Handling decoding errors such as UnidentifiedImageError

I’m using the datasets library to load gigant/oldbookillustrations. It’s stored in parquet files, with a couple Image fields plus a handful of other short text fields with assorted metadata.

It loads okay, and many records seem to work just fine, but when I try to filter or map over the whole thing, it throws an UnidentifiedImageError from within the decoder:

traceback
File datasets/features/image.py:184, in Image.decode_example(self, value, token_per_repo_id)
    182             image = PIL.Image.open(bytes_)
    183 else:
--> 184     image = PIL.Image.open(BytesIO(bytes_))
    185 image.load()  # to avoid "Too many open files" errors
    186 return image

File PIL/Image.py:3280, in open(fp, mode, formats)
   3278     warnings.warn(message)
   3279 msg = "cannot identify image file %r" % (filename if filename else fp)
-> 3280 raise UnidentifiedImageError(msg)
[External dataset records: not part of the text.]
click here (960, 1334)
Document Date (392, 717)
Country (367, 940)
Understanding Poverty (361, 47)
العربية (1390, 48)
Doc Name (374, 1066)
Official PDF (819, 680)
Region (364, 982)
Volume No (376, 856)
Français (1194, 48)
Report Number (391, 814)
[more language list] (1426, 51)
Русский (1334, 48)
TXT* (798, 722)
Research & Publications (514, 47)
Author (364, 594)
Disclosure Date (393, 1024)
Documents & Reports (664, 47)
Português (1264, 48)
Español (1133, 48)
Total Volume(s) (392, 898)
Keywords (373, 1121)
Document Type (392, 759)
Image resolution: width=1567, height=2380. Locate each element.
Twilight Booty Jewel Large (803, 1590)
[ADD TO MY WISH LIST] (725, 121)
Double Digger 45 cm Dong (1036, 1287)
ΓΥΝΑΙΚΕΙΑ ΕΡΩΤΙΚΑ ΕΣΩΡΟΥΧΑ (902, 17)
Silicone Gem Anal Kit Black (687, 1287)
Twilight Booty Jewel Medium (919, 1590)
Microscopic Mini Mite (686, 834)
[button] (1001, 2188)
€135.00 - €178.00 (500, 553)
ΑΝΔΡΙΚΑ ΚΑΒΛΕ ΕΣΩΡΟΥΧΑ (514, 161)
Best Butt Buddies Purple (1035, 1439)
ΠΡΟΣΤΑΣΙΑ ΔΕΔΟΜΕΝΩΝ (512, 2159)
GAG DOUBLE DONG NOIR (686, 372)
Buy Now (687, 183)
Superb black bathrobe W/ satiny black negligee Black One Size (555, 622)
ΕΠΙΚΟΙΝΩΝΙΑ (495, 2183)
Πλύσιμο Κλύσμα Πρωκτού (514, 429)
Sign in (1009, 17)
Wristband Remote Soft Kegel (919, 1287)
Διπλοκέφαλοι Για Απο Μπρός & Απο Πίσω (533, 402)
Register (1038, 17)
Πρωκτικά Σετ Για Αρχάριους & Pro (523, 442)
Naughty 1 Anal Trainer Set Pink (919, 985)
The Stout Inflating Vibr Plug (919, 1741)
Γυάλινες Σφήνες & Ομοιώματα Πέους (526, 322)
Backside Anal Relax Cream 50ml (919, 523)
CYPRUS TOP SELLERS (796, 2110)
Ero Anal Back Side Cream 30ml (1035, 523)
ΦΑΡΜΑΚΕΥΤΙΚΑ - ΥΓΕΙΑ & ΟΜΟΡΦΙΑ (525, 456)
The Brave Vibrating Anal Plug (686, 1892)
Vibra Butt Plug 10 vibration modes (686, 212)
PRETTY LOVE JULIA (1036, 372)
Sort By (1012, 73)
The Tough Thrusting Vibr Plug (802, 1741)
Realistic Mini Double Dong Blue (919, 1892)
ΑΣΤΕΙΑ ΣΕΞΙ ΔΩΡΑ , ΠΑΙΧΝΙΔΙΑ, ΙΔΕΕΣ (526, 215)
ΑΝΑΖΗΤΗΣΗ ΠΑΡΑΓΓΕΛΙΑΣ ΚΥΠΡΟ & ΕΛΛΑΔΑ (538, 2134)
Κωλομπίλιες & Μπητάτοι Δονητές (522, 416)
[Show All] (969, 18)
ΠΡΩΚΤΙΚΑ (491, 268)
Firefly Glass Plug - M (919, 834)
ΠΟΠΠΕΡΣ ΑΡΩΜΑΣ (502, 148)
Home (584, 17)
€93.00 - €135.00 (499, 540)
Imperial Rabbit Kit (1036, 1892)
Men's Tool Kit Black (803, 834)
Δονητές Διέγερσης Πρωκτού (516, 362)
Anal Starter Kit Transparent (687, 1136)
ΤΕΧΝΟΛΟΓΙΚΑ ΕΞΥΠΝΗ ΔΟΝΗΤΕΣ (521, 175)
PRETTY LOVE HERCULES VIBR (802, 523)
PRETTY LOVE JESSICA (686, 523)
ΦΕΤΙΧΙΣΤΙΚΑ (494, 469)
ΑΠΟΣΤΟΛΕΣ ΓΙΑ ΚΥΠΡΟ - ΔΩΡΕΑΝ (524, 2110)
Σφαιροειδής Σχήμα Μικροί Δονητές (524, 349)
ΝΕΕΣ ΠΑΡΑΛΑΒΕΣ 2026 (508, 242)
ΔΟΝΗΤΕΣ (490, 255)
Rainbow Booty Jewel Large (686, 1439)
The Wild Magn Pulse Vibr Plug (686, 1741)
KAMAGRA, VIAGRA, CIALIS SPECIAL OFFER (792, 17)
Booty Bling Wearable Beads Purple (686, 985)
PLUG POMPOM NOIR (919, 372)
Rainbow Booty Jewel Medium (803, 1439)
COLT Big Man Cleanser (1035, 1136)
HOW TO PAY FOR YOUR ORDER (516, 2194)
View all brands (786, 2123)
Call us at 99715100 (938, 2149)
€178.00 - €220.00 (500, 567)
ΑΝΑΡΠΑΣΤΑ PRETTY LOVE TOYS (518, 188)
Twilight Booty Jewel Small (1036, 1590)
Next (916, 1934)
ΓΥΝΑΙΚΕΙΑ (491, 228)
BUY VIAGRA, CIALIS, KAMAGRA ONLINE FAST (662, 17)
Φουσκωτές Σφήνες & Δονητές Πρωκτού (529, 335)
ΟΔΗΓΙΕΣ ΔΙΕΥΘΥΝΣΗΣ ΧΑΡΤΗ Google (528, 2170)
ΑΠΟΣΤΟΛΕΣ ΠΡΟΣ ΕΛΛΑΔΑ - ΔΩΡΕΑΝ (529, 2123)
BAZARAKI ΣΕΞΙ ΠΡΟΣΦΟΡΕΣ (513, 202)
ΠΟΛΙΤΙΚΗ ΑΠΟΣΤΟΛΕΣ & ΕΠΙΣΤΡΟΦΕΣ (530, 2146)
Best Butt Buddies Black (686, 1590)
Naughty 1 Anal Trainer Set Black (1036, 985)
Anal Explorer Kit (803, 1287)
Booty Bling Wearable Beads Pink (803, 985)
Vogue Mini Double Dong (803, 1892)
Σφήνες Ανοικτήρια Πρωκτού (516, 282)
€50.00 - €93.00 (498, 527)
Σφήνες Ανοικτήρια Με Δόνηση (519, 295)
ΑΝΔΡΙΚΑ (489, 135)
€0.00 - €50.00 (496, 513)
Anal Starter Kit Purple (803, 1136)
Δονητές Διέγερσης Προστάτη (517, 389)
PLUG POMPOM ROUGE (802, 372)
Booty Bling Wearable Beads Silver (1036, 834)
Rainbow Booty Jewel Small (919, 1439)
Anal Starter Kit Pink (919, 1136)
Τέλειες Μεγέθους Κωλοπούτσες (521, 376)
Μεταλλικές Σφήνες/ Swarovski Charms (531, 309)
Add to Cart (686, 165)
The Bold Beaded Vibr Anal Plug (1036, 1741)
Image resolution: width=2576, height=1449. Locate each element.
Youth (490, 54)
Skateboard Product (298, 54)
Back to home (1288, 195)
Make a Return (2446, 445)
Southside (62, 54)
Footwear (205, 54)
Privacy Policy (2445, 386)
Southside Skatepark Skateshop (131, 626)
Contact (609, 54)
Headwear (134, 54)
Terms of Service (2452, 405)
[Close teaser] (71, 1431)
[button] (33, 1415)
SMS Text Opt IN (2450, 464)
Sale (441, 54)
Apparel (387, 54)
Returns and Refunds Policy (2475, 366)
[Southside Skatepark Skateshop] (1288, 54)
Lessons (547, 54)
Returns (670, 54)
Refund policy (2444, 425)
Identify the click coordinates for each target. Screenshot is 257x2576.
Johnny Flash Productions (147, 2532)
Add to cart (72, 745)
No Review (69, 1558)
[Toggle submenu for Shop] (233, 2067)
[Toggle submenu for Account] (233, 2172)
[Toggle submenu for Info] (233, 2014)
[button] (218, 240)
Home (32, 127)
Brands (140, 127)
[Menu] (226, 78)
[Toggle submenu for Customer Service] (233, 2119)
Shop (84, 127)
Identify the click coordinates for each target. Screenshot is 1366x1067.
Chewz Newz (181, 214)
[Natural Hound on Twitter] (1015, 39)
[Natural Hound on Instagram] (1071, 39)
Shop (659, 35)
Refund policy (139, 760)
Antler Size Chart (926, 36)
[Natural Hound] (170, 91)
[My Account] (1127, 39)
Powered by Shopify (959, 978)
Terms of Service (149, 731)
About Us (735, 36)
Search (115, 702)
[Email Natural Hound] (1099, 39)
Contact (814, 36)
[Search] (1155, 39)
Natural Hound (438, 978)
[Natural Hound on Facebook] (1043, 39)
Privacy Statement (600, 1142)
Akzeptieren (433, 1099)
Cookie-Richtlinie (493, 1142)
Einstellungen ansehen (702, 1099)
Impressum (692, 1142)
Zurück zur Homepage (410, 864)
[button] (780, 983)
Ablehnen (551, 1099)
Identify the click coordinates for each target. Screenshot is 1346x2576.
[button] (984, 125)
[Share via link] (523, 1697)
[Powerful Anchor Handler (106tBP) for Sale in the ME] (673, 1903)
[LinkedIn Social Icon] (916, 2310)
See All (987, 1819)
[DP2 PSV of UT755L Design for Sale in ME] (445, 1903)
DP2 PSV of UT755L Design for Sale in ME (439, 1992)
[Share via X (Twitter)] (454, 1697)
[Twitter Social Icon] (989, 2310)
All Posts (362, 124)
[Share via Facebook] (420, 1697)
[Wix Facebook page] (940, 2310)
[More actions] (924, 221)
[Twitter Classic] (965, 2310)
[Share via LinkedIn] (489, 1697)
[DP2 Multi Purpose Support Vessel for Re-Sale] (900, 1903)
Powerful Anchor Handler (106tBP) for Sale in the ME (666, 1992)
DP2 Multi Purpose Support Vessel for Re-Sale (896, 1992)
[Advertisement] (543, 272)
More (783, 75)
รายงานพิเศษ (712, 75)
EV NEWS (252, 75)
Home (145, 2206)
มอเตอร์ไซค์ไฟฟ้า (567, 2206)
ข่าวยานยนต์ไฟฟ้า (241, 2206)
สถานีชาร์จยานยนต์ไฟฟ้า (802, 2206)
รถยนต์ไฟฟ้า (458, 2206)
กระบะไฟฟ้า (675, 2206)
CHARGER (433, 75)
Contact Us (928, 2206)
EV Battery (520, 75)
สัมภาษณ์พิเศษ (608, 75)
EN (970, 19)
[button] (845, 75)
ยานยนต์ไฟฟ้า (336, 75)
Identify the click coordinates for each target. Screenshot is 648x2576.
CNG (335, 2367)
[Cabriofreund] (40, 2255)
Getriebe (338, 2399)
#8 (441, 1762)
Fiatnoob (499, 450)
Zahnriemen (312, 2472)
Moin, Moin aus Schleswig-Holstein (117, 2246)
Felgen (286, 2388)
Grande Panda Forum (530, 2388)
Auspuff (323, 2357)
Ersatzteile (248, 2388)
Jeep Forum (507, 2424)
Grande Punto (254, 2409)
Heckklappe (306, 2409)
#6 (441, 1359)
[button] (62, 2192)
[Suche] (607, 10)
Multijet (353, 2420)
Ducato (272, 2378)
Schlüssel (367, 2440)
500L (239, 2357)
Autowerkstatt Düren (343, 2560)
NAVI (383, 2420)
cannot identify image file <_io.BytesIO object at 0x7fa50f2822a0>

How can I fix this or work around it?

Is there a way to install some kind of error handler on the decoder?

How can I identify which records are failing to decode, so that I can troubleshoot further or repair them?

Can I tell my operation to skip the failing record and move on?

env versions
  • datasets version: 2.15.0
  • Platform: Linux-5.15.0-89-generic-x86_64-with-glibc2.35
  • Python version: 3.11.5
  • huggingface_hub version: 0.19.4
  • PyArrow version: 13.0.0
  • Pandas version: 2.1.0
  • fsspec version: 2023.6.0

What version of pillow are you using ? Can you try to update pillow ?

Pillow version 10.1.0, the current version.

You can disable decoding and apply your own transform to decode the images:

def decode_images(batch):
    batch["rawscan"] = [decode_image(raw_data) for raw_data in batch["rawscan"]]
    return batch
ds = ds.cast_column("rawscan", Image(decode=False)
ds = ds.with_transform(decode_images)
ds[0]["rawscan"]  # transformed using decode_images

Then you can also iterate on your dataset to print the list of invalid images (e.g. using a try/except in decode_images)

1 Like

Thank you, re-casting the type with decode=False worked to get access to that data without having to re-specify all of that type’s internal fields. I managed to track down the problem from there. :+1:

(For a few records, the HTML of the source’s 404 page had been saved to that Image field.)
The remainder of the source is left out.